Another tool for mainframe SOA emerges into the light.
Written by Joe McKendrick, Contributing Writer

Financial services firms -- with their unforgiving demands for near real-time transaction processing -- are proving to be the testing ground for the SOA model. 

So it's no surprise that SOA Software has just announced it was acquiring software that has been pressed through the rigors of a major financial services firm. In fact, not only is SOA Software buying Merrill Lynch's X4ML Mainframe Web services platform, but is also hiring the people behind it.

This announcement is interesting for three reasons. First, SOA Software is acquiring software that already made its mark as an internally grown application at a major trading house, so it can be assumed that many bugs were worked out a long time ago. True to the philosophy of SOA, SOA Software isn't reinventing the wheel; it's making reuse of existing software.

Second, the vendor recognizes that there is a huge mainframe installed base out there that will serve as the core of many future SOA deployments.

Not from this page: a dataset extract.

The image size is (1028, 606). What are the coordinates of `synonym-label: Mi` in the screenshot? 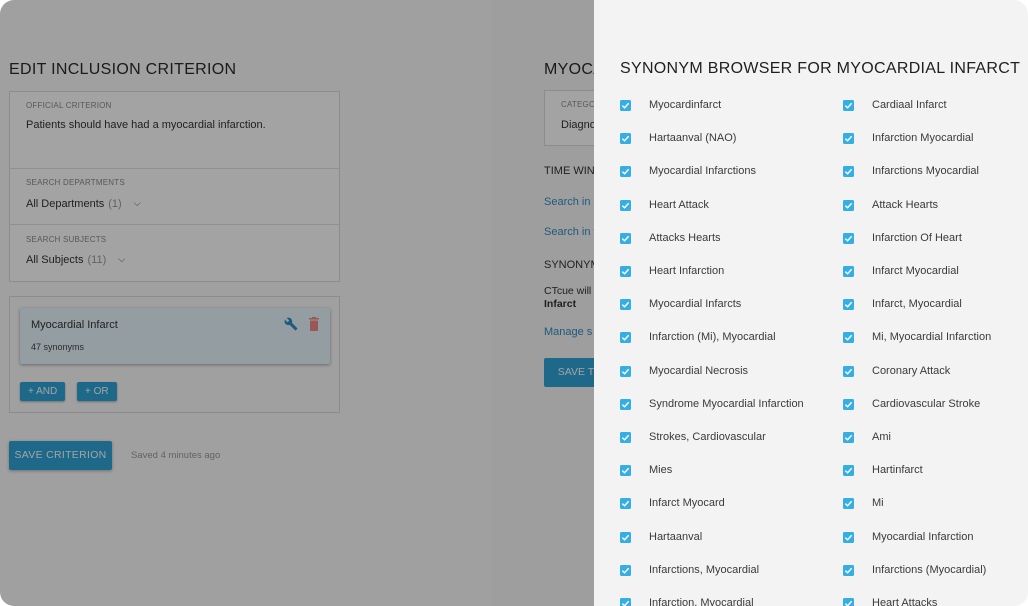 It's located at (878, 504).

Third, the system is no small potatoes. First rolled out in 2001, X4ML exposes and consumes more than 600 of Merrill's Web services, and processes more than 1.5 million transactions per day. SOA Software is taking the product to the market-at-large as SOLA (Service Oriented Legacy Architecture), which exposes mainframe applications as Web services, as well as enabling mainframe applications to consume Web services.